Data items:
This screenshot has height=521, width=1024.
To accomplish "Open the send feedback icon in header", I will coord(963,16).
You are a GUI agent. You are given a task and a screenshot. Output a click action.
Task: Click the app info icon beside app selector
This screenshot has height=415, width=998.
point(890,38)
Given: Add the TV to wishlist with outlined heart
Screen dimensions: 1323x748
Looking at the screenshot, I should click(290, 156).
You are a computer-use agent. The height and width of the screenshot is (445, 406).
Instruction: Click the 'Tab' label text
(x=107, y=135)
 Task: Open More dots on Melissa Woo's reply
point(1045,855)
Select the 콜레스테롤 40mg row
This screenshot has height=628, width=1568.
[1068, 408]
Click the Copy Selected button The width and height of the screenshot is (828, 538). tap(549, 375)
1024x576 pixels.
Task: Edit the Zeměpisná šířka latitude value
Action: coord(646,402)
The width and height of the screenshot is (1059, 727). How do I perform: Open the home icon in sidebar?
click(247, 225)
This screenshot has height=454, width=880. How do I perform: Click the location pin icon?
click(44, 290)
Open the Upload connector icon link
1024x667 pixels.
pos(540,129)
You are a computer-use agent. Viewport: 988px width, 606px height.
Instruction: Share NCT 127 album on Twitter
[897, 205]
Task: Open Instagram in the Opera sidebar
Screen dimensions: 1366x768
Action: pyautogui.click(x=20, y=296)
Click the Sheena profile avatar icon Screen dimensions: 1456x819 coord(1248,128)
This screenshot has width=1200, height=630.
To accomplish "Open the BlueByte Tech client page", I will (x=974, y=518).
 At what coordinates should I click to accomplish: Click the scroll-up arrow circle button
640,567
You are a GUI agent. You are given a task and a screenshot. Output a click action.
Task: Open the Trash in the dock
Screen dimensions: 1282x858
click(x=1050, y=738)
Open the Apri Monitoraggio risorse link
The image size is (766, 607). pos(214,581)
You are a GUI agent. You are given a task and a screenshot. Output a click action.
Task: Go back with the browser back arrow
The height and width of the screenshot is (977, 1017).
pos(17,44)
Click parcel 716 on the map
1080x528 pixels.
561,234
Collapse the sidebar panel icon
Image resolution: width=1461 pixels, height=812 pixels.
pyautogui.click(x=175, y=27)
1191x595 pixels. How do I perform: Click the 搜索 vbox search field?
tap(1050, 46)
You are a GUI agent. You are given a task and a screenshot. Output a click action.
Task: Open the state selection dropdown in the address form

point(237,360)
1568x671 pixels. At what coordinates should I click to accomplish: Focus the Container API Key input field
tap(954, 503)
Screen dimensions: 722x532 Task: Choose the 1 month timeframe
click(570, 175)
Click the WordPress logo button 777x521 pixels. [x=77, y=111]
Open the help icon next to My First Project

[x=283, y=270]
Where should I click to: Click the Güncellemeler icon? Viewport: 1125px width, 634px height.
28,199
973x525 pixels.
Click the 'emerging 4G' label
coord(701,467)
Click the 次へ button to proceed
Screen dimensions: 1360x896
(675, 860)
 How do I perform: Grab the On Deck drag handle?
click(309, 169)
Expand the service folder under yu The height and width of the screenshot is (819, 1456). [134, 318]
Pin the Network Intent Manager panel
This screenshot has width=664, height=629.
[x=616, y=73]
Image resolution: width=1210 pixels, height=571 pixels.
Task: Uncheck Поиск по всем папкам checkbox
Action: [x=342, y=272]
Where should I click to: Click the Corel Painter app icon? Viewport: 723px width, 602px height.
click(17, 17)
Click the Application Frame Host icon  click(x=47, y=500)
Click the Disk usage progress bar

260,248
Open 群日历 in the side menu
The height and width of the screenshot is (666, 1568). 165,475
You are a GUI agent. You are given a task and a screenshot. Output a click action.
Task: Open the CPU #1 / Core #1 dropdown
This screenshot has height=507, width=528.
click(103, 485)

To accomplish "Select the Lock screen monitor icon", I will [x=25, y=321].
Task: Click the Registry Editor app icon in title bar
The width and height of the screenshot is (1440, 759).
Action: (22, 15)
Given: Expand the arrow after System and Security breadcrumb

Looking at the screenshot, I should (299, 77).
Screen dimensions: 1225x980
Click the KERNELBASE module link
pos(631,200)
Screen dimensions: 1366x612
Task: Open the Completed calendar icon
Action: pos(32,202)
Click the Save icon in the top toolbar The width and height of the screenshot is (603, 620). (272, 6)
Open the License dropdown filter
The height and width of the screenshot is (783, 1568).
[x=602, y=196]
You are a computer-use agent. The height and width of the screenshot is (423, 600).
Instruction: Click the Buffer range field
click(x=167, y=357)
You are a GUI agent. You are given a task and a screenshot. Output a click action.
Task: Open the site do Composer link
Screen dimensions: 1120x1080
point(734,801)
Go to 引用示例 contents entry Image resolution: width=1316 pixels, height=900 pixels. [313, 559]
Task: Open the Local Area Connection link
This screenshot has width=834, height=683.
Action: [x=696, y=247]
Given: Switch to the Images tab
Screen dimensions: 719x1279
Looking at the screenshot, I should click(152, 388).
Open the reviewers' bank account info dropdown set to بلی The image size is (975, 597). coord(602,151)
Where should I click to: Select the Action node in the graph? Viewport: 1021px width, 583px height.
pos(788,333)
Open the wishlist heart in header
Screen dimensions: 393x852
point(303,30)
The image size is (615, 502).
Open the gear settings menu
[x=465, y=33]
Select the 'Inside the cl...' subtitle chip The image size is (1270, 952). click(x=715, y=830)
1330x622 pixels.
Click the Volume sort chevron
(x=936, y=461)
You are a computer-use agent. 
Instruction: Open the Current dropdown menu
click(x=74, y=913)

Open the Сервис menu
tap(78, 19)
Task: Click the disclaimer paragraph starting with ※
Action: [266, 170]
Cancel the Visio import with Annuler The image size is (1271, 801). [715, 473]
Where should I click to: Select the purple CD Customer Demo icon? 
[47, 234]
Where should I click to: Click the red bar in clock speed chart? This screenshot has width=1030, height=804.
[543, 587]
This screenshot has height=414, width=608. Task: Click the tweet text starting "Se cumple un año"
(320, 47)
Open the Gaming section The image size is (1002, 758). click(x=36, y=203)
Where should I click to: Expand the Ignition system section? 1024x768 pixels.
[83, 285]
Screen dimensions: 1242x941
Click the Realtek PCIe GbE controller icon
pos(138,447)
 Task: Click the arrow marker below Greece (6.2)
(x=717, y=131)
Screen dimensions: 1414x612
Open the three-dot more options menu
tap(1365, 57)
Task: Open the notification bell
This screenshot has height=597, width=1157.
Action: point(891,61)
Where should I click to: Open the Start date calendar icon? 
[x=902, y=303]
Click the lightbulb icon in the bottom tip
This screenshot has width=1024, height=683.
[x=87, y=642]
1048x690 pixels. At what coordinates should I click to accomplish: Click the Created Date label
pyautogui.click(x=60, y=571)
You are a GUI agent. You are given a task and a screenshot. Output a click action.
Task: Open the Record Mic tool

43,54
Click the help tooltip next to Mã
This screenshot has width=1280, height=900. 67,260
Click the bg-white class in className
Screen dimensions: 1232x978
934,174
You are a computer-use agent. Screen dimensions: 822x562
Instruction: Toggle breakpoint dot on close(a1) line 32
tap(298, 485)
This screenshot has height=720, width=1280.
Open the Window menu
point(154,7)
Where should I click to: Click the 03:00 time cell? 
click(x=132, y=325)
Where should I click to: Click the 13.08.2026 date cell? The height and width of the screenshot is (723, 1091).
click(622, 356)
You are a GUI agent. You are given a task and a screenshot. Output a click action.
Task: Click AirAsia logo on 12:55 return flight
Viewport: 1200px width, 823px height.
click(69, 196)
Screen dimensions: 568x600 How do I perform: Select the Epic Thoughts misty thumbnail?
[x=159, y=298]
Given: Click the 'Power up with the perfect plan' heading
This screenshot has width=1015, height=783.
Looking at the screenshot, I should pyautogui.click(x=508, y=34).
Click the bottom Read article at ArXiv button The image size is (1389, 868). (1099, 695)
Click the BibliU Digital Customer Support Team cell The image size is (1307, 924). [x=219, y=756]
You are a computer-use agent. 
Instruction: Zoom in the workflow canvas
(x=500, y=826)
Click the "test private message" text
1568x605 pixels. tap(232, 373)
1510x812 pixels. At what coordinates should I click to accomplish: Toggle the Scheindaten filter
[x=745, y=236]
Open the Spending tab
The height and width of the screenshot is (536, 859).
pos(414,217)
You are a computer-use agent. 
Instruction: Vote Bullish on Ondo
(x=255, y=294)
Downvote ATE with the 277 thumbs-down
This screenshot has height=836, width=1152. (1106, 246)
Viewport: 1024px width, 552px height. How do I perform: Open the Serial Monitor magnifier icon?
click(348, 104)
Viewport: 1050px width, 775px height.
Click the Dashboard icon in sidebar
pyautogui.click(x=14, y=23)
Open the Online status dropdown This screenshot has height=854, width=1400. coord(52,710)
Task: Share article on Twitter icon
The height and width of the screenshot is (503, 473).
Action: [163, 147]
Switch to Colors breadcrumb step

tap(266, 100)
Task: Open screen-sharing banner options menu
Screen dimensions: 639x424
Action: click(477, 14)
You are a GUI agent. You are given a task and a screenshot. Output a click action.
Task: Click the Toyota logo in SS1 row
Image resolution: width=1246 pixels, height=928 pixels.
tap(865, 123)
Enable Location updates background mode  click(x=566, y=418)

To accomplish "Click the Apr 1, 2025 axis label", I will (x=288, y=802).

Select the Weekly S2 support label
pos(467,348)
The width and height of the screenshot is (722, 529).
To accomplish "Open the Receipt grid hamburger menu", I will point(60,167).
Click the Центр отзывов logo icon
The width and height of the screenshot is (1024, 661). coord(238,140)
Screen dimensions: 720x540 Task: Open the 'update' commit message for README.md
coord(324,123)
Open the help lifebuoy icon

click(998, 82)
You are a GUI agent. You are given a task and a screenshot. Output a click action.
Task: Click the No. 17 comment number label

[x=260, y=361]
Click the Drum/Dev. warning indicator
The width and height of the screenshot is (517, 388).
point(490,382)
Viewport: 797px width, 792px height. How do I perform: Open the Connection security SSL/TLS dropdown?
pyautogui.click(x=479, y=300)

- What the exercise asks -
Filter on the word "bottom": copy each matching line from the entries above.

- Completed exercise -
Click the lightbulb icon in the bottom tip
Click the bottom Read article at ArXiv button The image size is (1389, 868). (1099, 695)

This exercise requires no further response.